Я столкнулся со странной проблемой. Я реализую некоторую линейную алгебру, только матричные умножения, в OpenCL, и проверял это на своем ноутбуке. Код действительно прост:
__kernel void matrix_mult(__global float* a,
__global float* b,
__global float* c,
const int N)
{
int row = get_global_id(1);
int col = get_global_id(0);
float sum = 0.0f;
for (int i = 0; i < N; i++) {
sum += a[row*N+i] * b[i*N+col];
}
c[row*N+col] = sum;
}
Я тестирую аппаратное обеспечение, выполняя код 100 раз так:
clock_t begin=clock();
const unsigned int repeats = 100;
for(int i = 0; i != repeats; i++){
runCL(a, b, results,N, N*N);
}
clock_t end=clock();
На моем MBP matrix_multiplications требуется около 1,2 мс, на матрицах размером 512 * 512, в то время как тот же код занимает около 3 мс при работе на Linux GTX 480. Это беспокоит меня с тех пор, я не ожидал бы, что дорогая карта GTX будет немного быстрее, чем ноутбук.
Насколько я вижу, мой код «неправильный», потому что я неправильно рассчитал время.
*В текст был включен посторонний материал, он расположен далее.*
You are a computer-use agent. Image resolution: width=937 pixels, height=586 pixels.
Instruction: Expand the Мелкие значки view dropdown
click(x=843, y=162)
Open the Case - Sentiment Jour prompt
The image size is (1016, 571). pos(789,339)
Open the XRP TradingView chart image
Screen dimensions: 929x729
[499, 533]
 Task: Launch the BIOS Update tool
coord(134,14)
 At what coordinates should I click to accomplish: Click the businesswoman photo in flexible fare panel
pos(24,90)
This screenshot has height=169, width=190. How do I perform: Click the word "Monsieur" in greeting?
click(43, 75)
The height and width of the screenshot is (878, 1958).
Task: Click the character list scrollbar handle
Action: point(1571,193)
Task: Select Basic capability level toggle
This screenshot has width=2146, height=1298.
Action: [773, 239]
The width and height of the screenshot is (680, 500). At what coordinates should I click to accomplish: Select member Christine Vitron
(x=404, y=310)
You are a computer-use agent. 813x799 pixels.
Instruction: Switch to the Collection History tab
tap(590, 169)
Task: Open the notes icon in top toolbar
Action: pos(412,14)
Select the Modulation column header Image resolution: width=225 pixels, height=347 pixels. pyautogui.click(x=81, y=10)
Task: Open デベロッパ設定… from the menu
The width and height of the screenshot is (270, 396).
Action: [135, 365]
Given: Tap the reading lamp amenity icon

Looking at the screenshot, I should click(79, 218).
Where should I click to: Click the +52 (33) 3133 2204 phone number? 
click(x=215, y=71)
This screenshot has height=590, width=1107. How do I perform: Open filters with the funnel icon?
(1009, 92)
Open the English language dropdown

Я попытался использовать систему синхронизации на основе событий в спецификации OpenCL, это дало несколько более реалистичные результаты.
cl_event event = {0};
err = clEnqueueNDRangeKernel(cmd_queue, kernel[0], 2, NULL, global_work_size, NULL, 0, NULL, &event);
assert(err == CL_SUCCESS);
cl_int err = clWaitForEvents (1,&event);
cl_ulong start, end;
clGetEventProfilingInfo(event, CL_PROFILING_COMMAND_END, sizeof(cl_ulong), &end, NULL);
clGetEventProfilingInfo(event, CL_PROFILING_COMMAND_START, sizeof(cl_ulong), &start, NULL);
double executionTimeInMilliseconds = (end - start) * 1.0e-6f;
std::cout << "execution time in milis : " << executionTimeInMilliseconds << std::endl;
Теперь GT330M будет выполнять операцию за 46 мс, а GTX480 - за 2,5 мс. Тогда возникает еще один действительно интересный вопрос: при включенном PROFILING GT 330M становится примерно в 30 раз медленнее, это имеет смысл, но GTX480 сохраняет ту же производительность. Кто-нибудь может объяснить, почему это так?